Machine-embroidered on green police cloht. EM/NCO type. Not easy to find!

 


Condition
1-2
Historical information

NAME

Pilot and Combined Pilot and Observer badges

(Flugzeugführerabzeichen & Gemeinsames Flugzeugführer- und Beobachterabzeichen)

DATE OF INSTITUTION

Originally instituted by Herman Göring was the first model of the Combined Pilot and Observer badge with the oval wreath in 1933 for the air sport association (DLV - Deutscher Luftsportverband). On the 19th of January 1935, it became the official qualification of the new Luftwaffe. It was short-lived as in November 1935, it was removed from circulation and replaced by the second model in which the Combined Pilot and Observer Badge was now awarded to the crew member having both Pilot and Observer qualifications. The regular pilot badge was instituted on August 12th, 1935. 

AWARD CRITERIA

Before sending them on to basic flight training at one of the specialized A or B Pilot Schools, new recruits entering the Luftwaffe from civilian life spent six months with a Fliegerersatzabteilung or recruit training depot. Here the focus was on drill and physical training, with initial lectures covering the principles of flight, radio communications, weather theory, map-reading etc. After completion of initial training, student pilots moved to a Fluganwänterkompanie, where two months were spent studying general aeronautical subjects. Trainee pilots then moved to an A/B Schule (elementary flying school), where they learned to fly light aircraft. The requirements for the various pilot licenses were different depending on which career the pilot intended to follow. Practical training was comprised of take-off and landing, high altitude and low altitude flight as well as navigating to a specific point and flying dexterity. The theory was based on aircraft and engine knowledge, navigation with maps, and weather forecasting. Instructors in reserve squadrons schools were then given the task of sorting potential pilots into one of three classes: A, B or C.

A1: Max Gross Weight of 500kg, fully loaded, 1 or 2 seat aircraft, single-engine.

A2: Max Gross Weight of 1000kg fully loaded, 1 to 3 seat aircraft, single-engine.

To qualify for the A1 and A2 licenses, the student needed to accomplish an intensive and demanding exercise. This included a triangular course of 300km at an altitude of 2000m (6500 feet) with three take-offs and landings. After successful completion,  the pilots received more advanced and intensive training to qualify for the B1 and B2 ratings.

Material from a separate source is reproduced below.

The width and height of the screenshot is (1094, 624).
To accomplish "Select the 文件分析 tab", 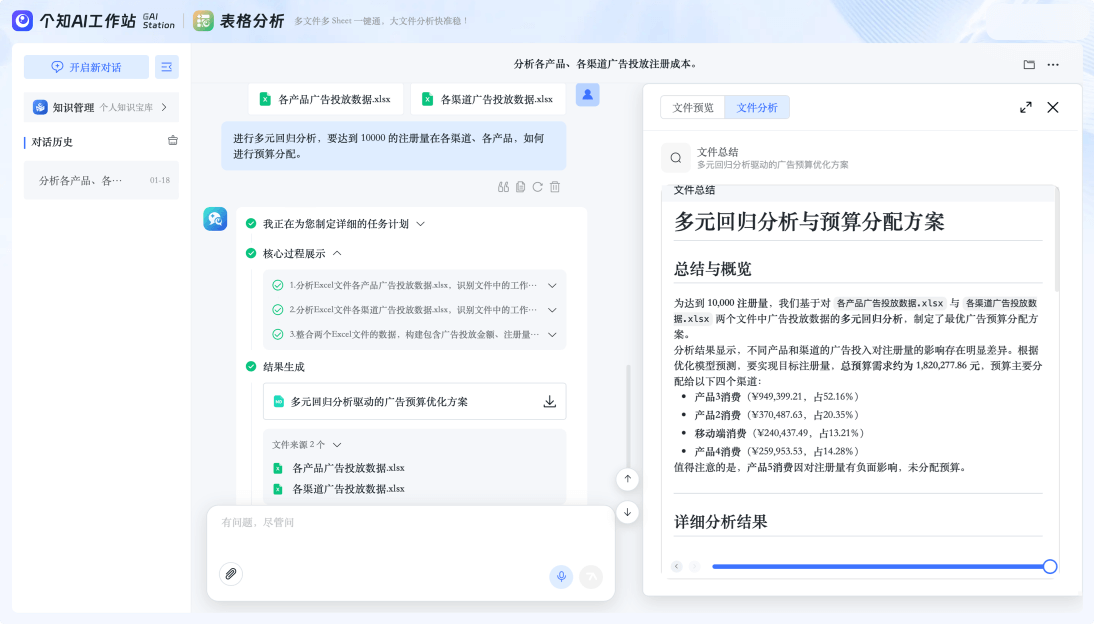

B1: Max Gross Weight of 2500kg fully loaded, 1 to 3 seat aircraft, single-engine.

B2: Max Gross Weight of 5000kg fully loaded, more than 3 seat aircraft, single or multi-engine.

The B1 qualification required a longer flight of 3000km at an altitude of 4500m (15000 feet) and within nine hours a 600km triangular course. A minimum of fifty flights was to be completed in B1 category aircraft, including precision landings, two-night landings, and a night flight of 30 minutes minimum. The B2 qualification required more flight experience and additional night flying.

After completion of the basic licenses (A and B) and months of flying theory and flight experience mastering the fundamentals of flying, the successful new pilot qualified for his Pilot Badge and was awarded in a protective case with a certificate (A4/A5 size) as well as his A and B Pilot Licenses.

Pilots selected for single-engine fighters or dive-bombers now went straight to the specialist training schools for these roles. Pilots selected for multi-engine aircraft went to the C Flying Schools, where they received a further 50 or more hours of flying training. Graduates from the C Flying Schools received the Advanced Pilot’s License, which qualified them for flying high-performance aircraft by day or night. 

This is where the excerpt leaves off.